Work order 1>
Restate the passage on chemotherapy for bladder cancer from "Practice guidelines recommend" to "ACT and survival.", switching "bladder cancer" to "urothelial cancer".
Work order 2>
Write the next part of the passage on chemotherapy for bladder cancer, starting after its final sentence.

Text block>
┌──
Practice guidelines recommend neoadjuvant chemotherapy (NACT) for bladder cancer. However, the evidence in support of adjuvant chemotherapy (ACT) is less robust. Here we describe whether the evidence of efficacy for NACT/ACT was sufficient to change clinical practice and whether the efficacy demonstrated in clinical trials was translated into effectiveness in the general population.
Electronic records of treatment were linked to the population–based Ontario Cancer Registry to identify all patients with bladder cancer treated with cystectomy in Ontario 1994–2008. Utilization of NACT/ACT was compared across 1994–1998, 1999–2003, and 2004–2008. Logistic regression was used to analyze factors associated with NACT/ACT. Cox model and propensity score analyses were used to explore the association between ACT and survival.
└──
Stored records
┌──
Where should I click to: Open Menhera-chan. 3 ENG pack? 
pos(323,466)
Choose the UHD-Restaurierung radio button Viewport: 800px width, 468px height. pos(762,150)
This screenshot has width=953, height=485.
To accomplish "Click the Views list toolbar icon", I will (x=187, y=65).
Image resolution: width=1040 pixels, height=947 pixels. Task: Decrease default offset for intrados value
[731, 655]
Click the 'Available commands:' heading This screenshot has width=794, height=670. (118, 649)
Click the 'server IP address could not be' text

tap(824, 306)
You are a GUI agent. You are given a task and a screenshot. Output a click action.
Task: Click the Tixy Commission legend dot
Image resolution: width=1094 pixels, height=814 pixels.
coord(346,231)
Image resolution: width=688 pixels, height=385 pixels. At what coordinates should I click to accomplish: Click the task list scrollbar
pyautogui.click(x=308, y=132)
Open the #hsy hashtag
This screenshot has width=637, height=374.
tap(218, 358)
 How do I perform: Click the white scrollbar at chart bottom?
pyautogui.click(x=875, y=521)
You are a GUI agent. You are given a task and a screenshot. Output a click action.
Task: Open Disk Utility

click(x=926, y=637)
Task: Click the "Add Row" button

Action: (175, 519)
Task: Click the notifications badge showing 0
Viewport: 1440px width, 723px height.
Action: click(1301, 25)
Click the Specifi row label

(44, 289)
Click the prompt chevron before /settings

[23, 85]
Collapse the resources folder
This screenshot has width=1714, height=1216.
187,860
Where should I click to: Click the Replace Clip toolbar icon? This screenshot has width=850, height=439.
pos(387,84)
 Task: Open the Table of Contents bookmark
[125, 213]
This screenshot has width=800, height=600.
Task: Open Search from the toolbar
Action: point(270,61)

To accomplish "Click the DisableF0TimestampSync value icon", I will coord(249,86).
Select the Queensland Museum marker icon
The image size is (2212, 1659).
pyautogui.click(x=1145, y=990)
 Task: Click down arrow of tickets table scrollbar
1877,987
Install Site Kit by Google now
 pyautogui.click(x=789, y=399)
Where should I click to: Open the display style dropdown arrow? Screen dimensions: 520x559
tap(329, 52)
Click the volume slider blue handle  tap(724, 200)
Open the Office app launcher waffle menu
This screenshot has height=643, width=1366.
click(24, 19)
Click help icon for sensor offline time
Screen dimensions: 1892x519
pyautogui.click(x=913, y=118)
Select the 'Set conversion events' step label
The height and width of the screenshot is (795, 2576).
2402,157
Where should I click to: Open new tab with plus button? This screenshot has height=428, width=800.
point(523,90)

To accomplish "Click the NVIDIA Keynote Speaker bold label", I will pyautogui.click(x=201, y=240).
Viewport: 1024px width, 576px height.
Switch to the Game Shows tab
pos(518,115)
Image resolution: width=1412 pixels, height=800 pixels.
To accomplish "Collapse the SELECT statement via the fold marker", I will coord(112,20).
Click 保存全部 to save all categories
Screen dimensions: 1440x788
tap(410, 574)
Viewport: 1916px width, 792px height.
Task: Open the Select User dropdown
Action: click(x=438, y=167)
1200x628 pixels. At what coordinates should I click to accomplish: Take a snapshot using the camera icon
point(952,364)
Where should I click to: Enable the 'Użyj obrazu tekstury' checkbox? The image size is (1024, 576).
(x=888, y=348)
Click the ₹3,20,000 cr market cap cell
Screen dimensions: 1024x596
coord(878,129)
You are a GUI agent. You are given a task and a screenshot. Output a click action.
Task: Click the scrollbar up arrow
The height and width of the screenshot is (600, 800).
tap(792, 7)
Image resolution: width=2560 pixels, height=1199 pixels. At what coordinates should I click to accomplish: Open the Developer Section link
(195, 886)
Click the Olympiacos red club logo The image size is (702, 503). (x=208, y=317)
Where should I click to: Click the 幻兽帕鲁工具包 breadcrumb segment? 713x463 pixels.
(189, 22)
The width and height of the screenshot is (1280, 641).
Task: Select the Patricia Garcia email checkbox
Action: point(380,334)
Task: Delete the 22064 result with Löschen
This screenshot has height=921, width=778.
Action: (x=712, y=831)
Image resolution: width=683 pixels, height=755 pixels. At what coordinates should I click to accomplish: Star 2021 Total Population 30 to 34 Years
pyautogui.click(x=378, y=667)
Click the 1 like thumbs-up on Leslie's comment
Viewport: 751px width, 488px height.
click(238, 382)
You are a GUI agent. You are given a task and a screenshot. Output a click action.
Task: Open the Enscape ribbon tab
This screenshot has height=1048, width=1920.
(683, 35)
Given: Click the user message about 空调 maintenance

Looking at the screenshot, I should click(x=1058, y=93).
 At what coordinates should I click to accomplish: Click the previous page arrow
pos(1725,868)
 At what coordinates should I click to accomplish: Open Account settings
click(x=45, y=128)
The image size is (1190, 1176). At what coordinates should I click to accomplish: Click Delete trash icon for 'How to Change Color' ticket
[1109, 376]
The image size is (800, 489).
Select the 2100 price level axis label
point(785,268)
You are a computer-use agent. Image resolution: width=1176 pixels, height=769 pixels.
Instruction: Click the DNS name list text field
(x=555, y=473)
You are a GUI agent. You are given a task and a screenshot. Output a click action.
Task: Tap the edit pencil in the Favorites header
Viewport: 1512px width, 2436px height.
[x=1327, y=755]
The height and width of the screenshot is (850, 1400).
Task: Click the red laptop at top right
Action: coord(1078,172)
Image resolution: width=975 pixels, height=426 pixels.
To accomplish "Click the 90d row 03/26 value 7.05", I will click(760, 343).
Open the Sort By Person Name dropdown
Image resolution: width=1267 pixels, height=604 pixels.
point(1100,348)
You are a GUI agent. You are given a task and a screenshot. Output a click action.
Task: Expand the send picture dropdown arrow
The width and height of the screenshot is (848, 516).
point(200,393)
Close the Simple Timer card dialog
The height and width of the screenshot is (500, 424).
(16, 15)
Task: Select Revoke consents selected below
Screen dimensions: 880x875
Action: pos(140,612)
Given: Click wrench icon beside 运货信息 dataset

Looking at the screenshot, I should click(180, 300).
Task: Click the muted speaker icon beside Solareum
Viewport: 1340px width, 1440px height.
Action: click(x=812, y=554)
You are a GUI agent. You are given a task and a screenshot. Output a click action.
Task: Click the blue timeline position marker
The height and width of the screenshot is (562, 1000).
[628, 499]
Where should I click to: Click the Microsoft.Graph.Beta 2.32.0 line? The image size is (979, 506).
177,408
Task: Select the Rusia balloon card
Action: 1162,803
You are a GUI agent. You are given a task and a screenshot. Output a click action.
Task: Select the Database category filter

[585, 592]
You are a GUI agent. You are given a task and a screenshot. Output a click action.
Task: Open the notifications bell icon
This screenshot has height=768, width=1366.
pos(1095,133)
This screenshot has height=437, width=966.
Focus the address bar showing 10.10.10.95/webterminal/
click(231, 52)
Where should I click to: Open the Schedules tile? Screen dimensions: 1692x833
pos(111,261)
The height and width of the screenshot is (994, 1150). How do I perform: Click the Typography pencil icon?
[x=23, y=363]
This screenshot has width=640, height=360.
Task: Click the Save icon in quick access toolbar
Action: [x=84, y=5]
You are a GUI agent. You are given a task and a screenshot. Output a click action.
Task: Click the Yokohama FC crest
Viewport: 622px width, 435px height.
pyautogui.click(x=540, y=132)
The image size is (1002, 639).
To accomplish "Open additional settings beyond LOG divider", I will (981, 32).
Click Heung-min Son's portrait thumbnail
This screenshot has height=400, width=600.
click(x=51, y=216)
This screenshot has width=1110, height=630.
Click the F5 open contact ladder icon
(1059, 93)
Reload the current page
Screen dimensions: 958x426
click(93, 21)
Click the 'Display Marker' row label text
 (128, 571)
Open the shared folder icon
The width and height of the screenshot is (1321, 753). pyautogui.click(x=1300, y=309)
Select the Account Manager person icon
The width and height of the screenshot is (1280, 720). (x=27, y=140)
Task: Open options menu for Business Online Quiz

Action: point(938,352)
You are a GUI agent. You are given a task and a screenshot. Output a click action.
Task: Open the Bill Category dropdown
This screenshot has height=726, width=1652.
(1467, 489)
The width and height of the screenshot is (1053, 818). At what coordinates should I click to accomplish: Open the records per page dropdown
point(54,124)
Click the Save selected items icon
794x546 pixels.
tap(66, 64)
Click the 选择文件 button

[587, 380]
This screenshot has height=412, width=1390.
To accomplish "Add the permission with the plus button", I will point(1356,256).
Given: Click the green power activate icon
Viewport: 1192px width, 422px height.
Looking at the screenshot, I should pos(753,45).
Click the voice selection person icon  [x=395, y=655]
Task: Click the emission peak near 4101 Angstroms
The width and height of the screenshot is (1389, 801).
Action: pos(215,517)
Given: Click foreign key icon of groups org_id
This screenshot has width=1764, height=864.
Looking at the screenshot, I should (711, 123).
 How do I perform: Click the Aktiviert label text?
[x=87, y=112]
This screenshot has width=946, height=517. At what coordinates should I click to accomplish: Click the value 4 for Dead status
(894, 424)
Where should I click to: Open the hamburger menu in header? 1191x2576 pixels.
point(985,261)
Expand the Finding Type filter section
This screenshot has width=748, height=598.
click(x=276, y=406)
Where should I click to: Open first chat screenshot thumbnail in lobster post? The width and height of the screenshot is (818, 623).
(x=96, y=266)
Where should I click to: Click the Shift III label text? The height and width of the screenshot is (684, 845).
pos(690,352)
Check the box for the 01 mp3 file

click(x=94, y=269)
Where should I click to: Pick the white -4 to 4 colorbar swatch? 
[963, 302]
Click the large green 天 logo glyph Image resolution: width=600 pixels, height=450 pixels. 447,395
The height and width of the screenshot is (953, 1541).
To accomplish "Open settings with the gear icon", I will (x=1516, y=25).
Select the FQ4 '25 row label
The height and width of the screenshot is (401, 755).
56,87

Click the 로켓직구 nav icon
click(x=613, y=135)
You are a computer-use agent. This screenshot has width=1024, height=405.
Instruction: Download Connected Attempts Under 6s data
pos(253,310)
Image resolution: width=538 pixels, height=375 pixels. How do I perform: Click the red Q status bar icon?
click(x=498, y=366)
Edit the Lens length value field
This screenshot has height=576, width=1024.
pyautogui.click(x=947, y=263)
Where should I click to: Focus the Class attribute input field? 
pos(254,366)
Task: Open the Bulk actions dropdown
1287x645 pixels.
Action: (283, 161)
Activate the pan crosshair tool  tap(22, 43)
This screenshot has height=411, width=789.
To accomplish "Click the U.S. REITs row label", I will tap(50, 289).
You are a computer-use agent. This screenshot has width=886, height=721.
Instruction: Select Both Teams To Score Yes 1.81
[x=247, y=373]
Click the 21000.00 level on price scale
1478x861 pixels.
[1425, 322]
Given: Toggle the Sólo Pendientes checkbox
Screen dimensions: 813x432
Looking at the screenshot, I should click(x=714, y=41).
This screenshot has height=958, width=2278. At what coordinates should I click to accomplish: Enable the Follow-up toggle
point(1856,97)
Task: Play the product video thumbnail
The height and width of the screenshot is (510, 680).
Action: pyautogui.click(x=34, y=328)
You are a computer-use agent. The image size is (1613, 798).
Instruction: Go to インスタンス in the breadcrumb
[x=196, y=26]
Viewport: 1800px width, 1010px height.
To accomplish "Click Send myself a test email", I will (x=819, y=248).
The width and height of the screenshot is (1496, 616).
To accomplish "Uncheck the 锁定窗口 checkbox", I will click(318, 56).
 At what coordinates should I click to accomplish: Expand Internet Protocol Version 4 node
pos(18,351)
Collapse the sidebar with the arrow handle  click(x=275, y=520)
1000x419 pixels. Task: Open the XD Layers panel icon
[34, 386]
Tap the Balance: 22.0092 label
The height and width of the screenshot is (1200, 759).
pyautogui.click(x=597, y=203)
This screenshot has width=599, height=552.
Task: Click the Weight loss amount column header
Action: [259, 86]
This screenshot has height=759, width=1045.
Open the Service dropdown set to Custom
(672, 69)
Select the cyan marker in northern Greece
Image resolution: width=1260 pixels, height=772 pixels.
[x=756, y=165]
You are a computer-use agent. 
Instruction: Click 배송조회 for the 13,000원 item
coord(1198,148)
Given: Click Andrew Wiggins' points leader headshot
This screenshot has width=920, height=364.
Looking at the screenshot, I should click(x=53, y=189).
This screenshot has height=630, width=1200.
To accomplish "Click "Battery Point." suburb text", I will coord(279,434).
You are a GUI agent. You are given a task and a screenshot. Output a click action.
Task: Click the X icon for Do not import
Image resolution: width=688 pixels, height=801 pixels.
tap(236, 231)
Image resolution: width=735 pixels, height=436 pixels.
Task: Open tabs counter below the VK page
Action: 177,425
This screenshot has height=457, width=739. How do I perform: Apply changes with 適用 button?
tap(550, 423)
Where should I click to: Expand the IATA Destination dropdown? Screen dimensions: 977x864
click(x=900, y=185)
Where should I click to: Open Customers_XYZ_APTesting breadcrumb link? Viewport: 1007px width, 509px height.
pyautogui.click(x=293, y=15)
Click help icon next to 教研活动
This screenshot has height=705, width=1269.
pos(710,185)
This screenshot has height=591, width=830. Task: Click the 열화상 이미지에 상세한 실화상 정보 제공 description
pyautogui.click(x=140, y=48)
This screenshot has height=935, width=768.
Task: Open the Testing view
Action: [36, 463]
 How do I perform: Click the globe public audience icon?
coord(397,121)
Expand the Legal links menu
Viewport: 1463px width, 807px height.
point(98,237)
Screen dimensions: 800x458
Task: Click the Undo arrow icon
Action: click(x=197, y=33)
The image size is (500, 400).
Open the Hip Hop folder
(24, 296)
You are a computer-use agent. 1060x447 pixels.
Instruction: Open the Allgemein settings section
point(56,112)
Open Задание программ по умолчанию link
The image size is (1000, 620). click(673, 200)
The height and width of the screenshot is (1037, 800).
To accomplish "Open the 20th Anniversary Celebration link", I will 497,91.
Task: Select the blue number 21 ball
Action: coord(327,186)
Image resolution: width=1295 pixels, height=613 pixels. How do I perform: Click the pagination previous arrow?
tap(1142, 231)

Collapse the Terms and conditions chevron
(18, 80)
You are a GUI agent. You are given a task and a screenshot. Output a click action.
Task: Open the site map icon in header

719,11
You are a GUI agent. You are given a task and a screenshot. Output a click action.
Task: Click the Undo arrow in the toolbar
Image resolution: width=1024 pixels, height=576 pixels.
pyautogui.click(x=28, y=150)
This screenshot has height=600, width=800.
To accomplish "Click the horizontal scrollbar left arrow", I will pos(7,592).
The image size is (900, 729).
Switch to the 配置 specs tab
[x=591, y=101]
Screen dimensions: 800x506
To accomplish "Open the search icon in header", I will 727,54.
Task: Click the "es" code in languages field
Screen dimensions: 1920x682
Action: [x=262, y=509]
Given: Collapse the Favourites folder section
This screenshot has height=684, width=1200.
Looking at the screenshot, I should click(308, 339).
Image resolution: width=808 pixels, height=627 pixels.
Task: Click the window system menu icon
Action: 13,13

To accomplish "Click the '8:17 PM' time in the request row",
└──
Task result 1>
Practice guidelines recommend neoadjuvant chemotherapy (NACT) for urothelial cancer. However, the evidence in support of adjuvant chemotherapy (ACT) is less robust. Here we describe whether the evidence of efficacy for NACT/ACT was sufficient to change clinical practice and whether the efficacy demonstrated in clinical trials was translated into effectiveness in the general population.
Electronic records of treatment were linked to the population–based Ontario Cancer Registry to identify all patients with urothelial cancer treated with cystectomy in Ontario 1994–2008. Utilization of NACT/ACT was compared across 1994–1998, 1999–2003, and 2004–2008. Logistic regression was used to analyze factors associated with NACT/ACT. Cox model and propensity score analyses were used to explore the association between ACT and survival.

Task result 2>
Two thousand forty–four patients underwent cystectomy for muscle–invasive bladder cancer (MIBC). Use of NACT remained stable (mean, 4%), whereas utilization of ACT increased over time (16%, 18%, 22%; P = .001). Advanced stage (T3/T4; OR, 1.83; 95% CI, 1.38–2.46) and node–positive disease (OR, 8.10; 95% CI, 6.20–10.7) were associated with greater utilization of ACT. Five–year overall survival (OS) and cancer–specific survival (CSS) for all patients was 29% (95% CI, 28%–31%) and 33% (95% CI, 31%–35%), respectively. Utilization of ACT was associated with improved OS (HR, 0.71; 95% CI, 0.62–0.81) and CSS (HR, 0.73; 95% CI, 0.64–0.84). Results were consistent in propensity score analyses.
NACT remains substantially underutilized in routine clinical practice. Our results suggest that perioperative chemotherapy is associated with a substantial survival benefit in the general population. Patients who are planning to undergo cystectomy for bladder cancer should be reviewed by a multidisciplinary team.